“Why media have so little impact on us”

By Péter Bajomi-Lázár, Budapest Business School.

Media effects research and reception studies affirm that, contrary to popular belief, and even though we are permanently exposed to media content, legacy media have relatively little impact upon public opinion and voting behaviour in pluralist societies such as the United Kingdom and the United States. For example, Stuart Hall, of the Birmingham School, argues that media users are free to either subscribe to, or reject, or negotiate the dominant meaning encoded in media messages.

But what explains the limited impact of media? Here are three explanations for your consideration.

Early research refers to Leon Festinger’s influential cognitive dissonance theory. For example, Josepf Klapper argues that we use media selectively: we primarily read, listen to and watch outlets that reinforce our pre-existing attitudes and opinions so that we do not need to reconsider our position on issues that construct the very bases of our identity. The ritual theory of communication makes a similar argument. James Carey suggests that media establish a domain “for the creation, representation and celebration of shared … beliefs … This projection of community ideals … creates … symbolic order that operates to provide not information but confirmation.” In other words, we do not only use the media to gather information so that we can form an unbiased opinion, but also use them to reinforce our existing view of the world.

More recently, David Morley, also of the Birmingham School, suggested that the media are but one of many sources of influences that we all are permanently exposed to, including interpersonal communication and personal experience. “Because we all bring to our [television] viewing those other discourses and sets of representations with which we are in contact in other areas of our lives, the messages that we receive from the media do not confront us in isolation. They intersect with other messages … how we respond to messages from the media depends precisely on the extent to which they fit with, or possibly contradict, other messages, other viewpoints that we have come across in other areas of our lives.” In other words, why suppose that the media’s impact is more powerful than other influences such as those by the family, the school, or the church?

There is yet another, perhaps unusual, explanation.
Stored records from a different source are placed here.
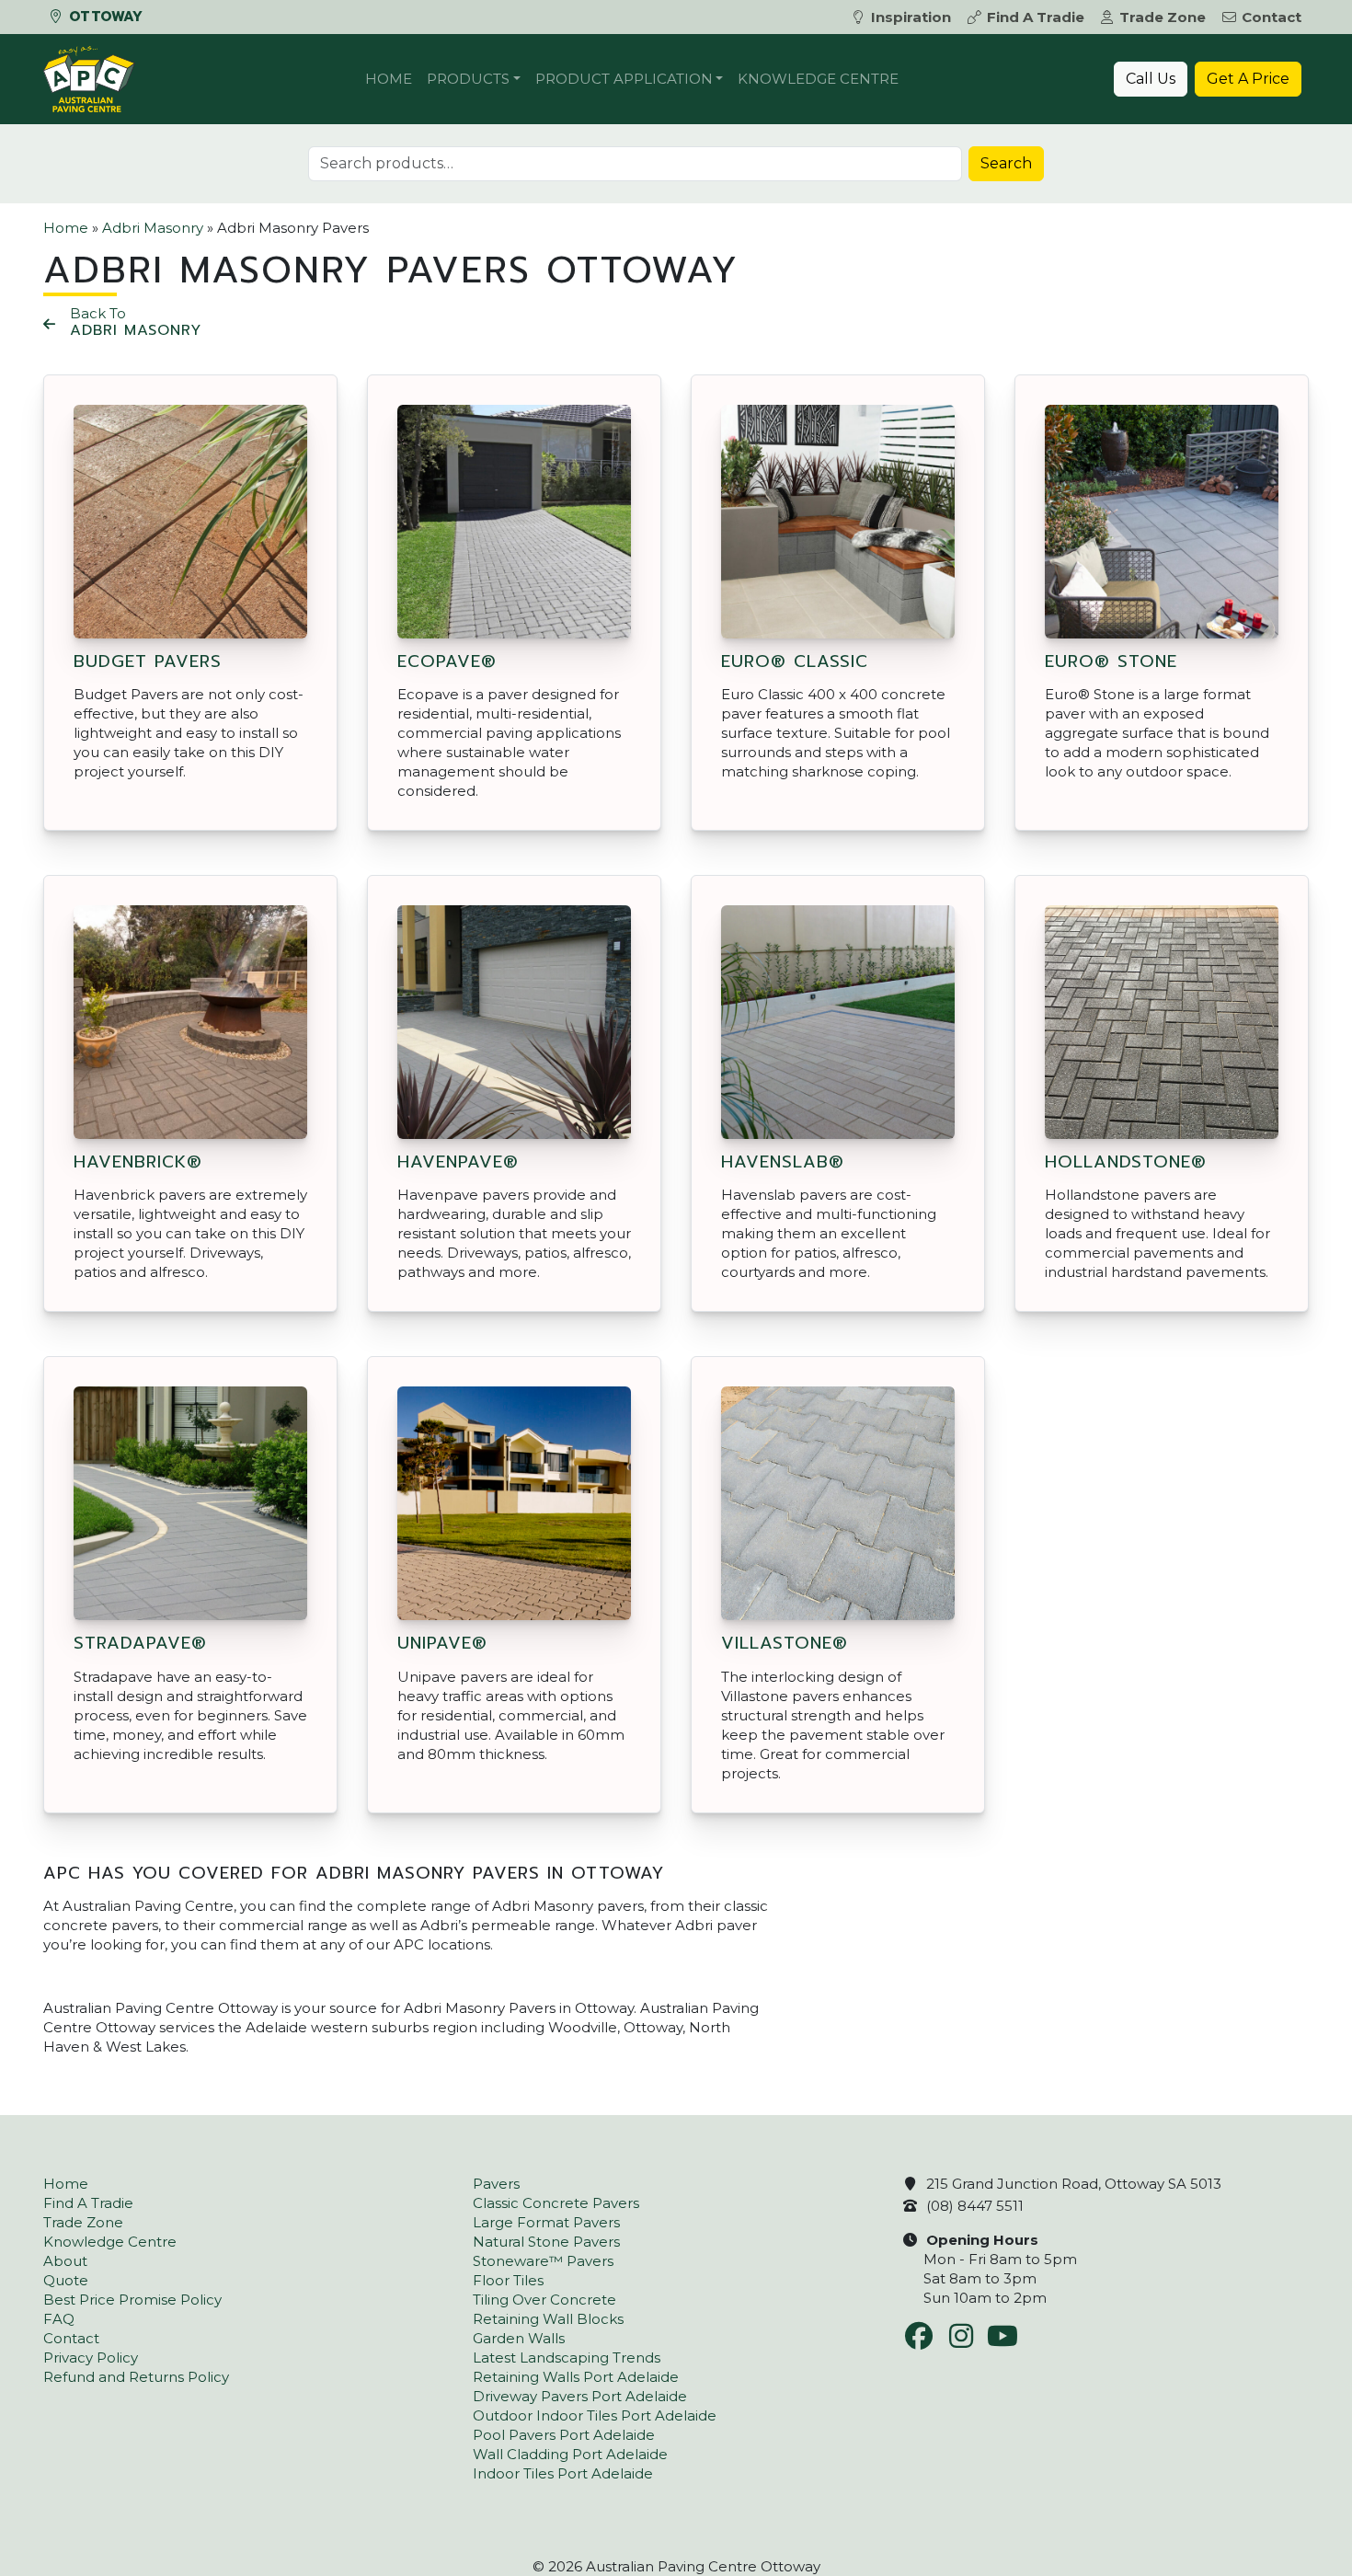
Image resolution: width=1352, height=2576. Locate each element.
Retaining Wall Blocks (548, 2319)
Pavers (496, 2183)
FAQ (58, 2319)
John R. Almond et al. suggest in a recent article that political attitudes and behaviours are the result of not only environmental factors (such as media effects or family socialisation), but also of genetic factors. Comparing 50 identical and 50 non-identical twins—all being exposed to largely similar environmental influences—they find that the political attitudes of identical twins are closer than those of non-identical twins, and therefore suggest that “genetic transmission frequently affects clusters of political attitudes.”

These three are, of course, complementary, rather than alternative explanations. But, put together, they may help us better understand what factors might mitigate and modify media effects.